A quartet of younger students will open the concert for the Chappaquoit Cello Quartet. The younger players are in the fourth and fifth grade in Falmouth: Celeste Newman, Qianlong Xu, Nell Bowen, and Ava Warner. Most have been playing the cello since they were 5 or 6 years old.
Celeste Newman, Qianlong Xu, Nell Bowen, and Ava Warner rehearse for the concert in Patton’s cello studio. They will be playing from memory, without relying on sheet music.
The younger quartet will perform French Folk Song, Allegro by Shinichi Suzuki, and Minuet No. 2 by J.S. Bach.
Jennifer Gaines of the library was effusive in her praise for all the cellists and for their teacher, Nikki Patton: “Hearing and seeing her students perform is proof enough of the excellence of her teaching. Not only are the students musically talented and trained, but also their poise and self-confidence are obvious, certainly a result of the nurturing and teaching which Nikki has given them.”
Nikki Patton (who is also my cello teacher) has been teaching out of her home since she moved to Falmouth about 18 years ago. She operated a branch of Johnson String Instrument in Queen’s Buyway for seven years.
Nikki said there were many benefits for students who play together, including learning to play in ensembles, learning to hear other players and oneself better, and playing in time, together, and learning to play expressively.
It is a wonderful experience to be part of the “ocean of sound” in an orchestra or ensemble, to be part of something larger, to know that “every person in the group matters.”
Or, her students put it, “It is way more fun” and “more friendly.”
Nikki teaches cellists of all ages, from 4 up. She has a 90-year-old student and several who have started, or restarted cello in adulthood or retirement. Every student progresses at his or her own pace, she said.
Her job, she said, is to inspire, to show her students how to bring out the”soulful sound” of the cello. It is not an easy instrument to learn, but the rewards are plentiful, for the student and the audience.

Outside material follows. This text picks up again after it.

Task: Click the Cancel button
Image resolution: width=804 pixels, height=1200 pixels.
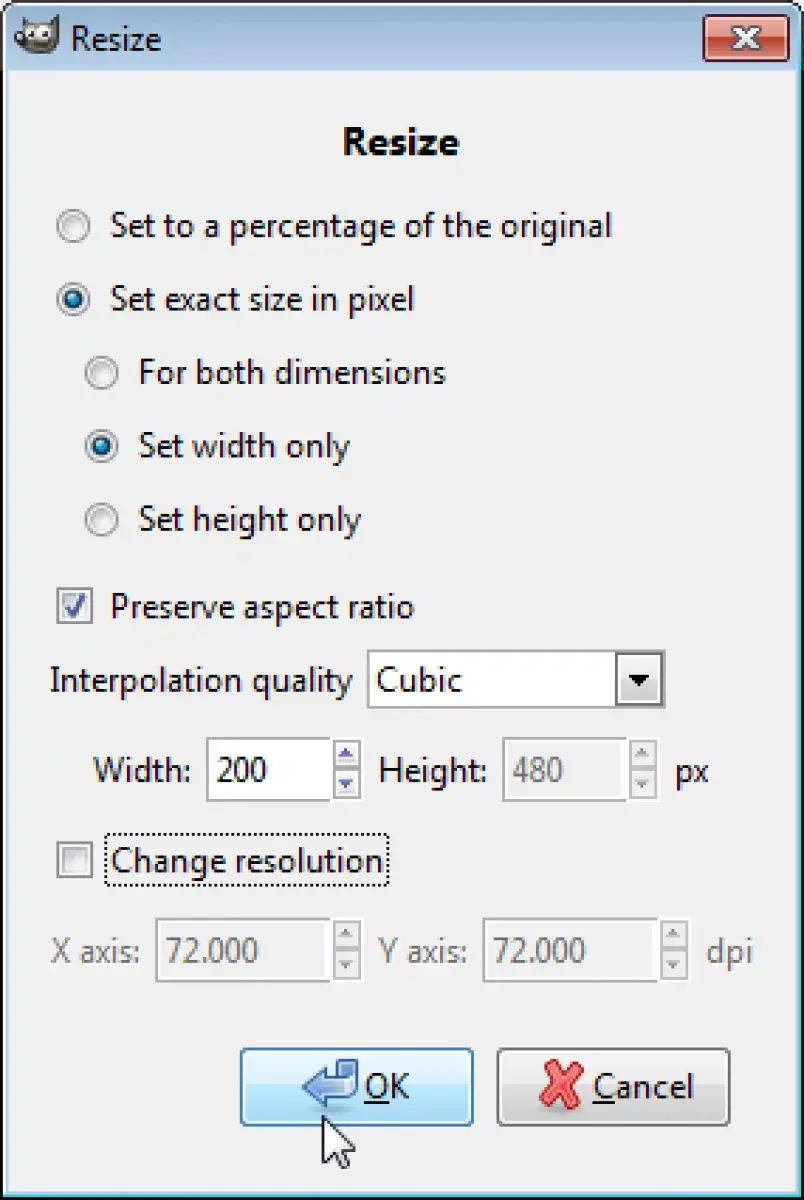Action: coord(613,1087)
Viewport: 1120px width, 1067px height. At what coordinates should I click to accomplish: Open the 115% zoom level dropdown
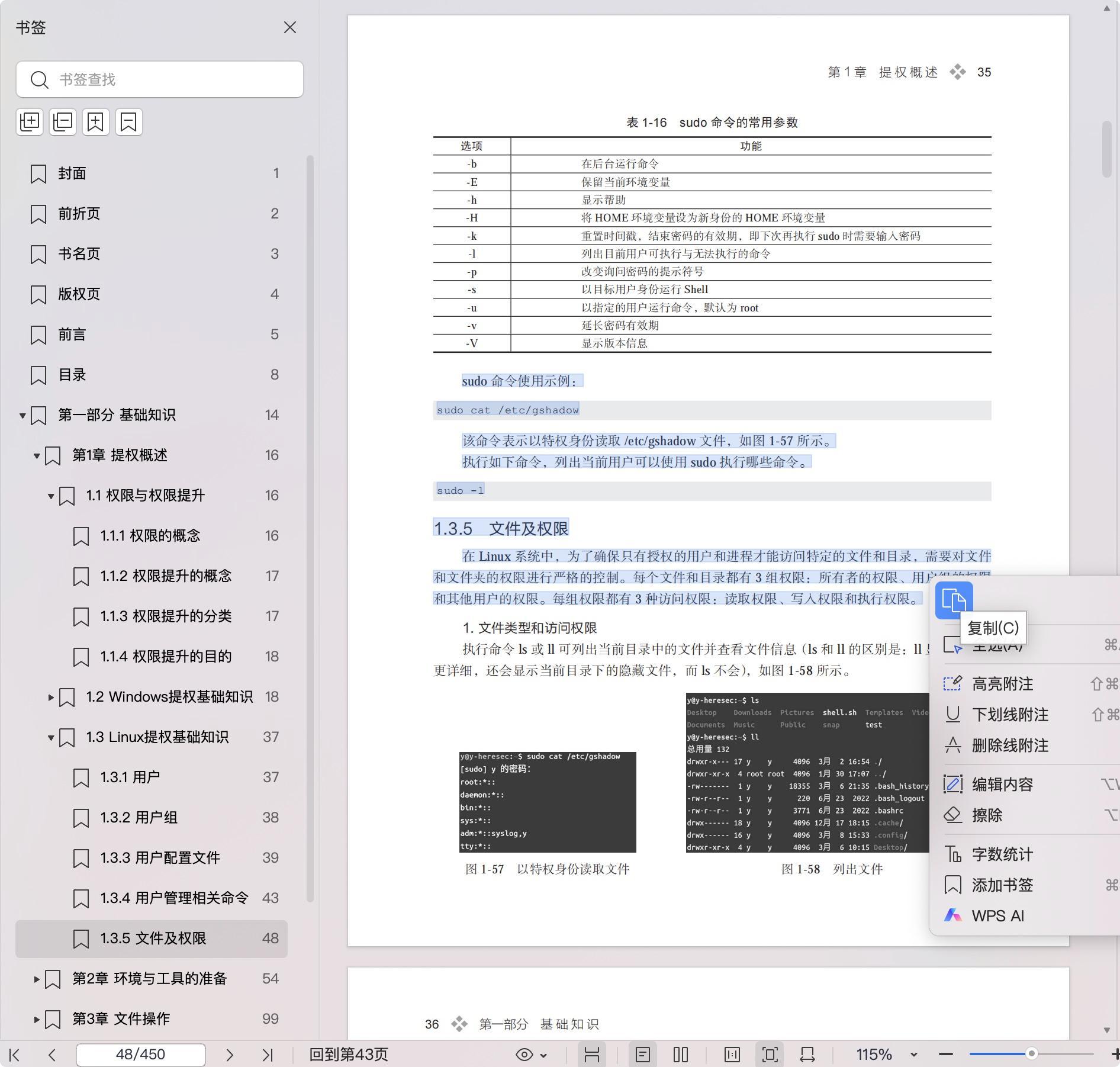pyautogui.click(x=913, y=1055)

Jennifer describes the joy of listening to the cellists: “To the outside observer, the performance of these students is nothing short of miraculous. I have listened spell-bound as they performed one melodic classical piece after another. Not only are the students so young and talented, but, to my ears, the music composed for cellos is in such an attractive and robust register. Also, it is an unusual pleasure to listen to a concert entirely of cellos, making the listener more attuned to the range and delight of the music composed for this instrument.”
The concert will take place in the main room of the library, which will be transformed into a concert hall by moving out book shelves (they are on casters) and tables, and bringing in chairs. When the library was reconstructed in 1990, Jennifer said, they built in this flexibility to create a concert space with excellent acoustics.
The concert is open to the public and benefits the library. Tickets for the concert will be available at the door; the suggested donation for admission to the concert is $10 for adults, $ 15 for families. For more information, call the library at 508-548-8961 or visit www.woodsholepubliclibrary.org.
I am quite sure this will be a very remarkable and inspiring event, because I have heard many of Nikki’s students perform over the last several years, including the author of this blog, my very talented wife, Marilyn. A single cello, and cellist can give a wonderful performance, but a quartet of the ages of these two groups will provide a very unique listening experience.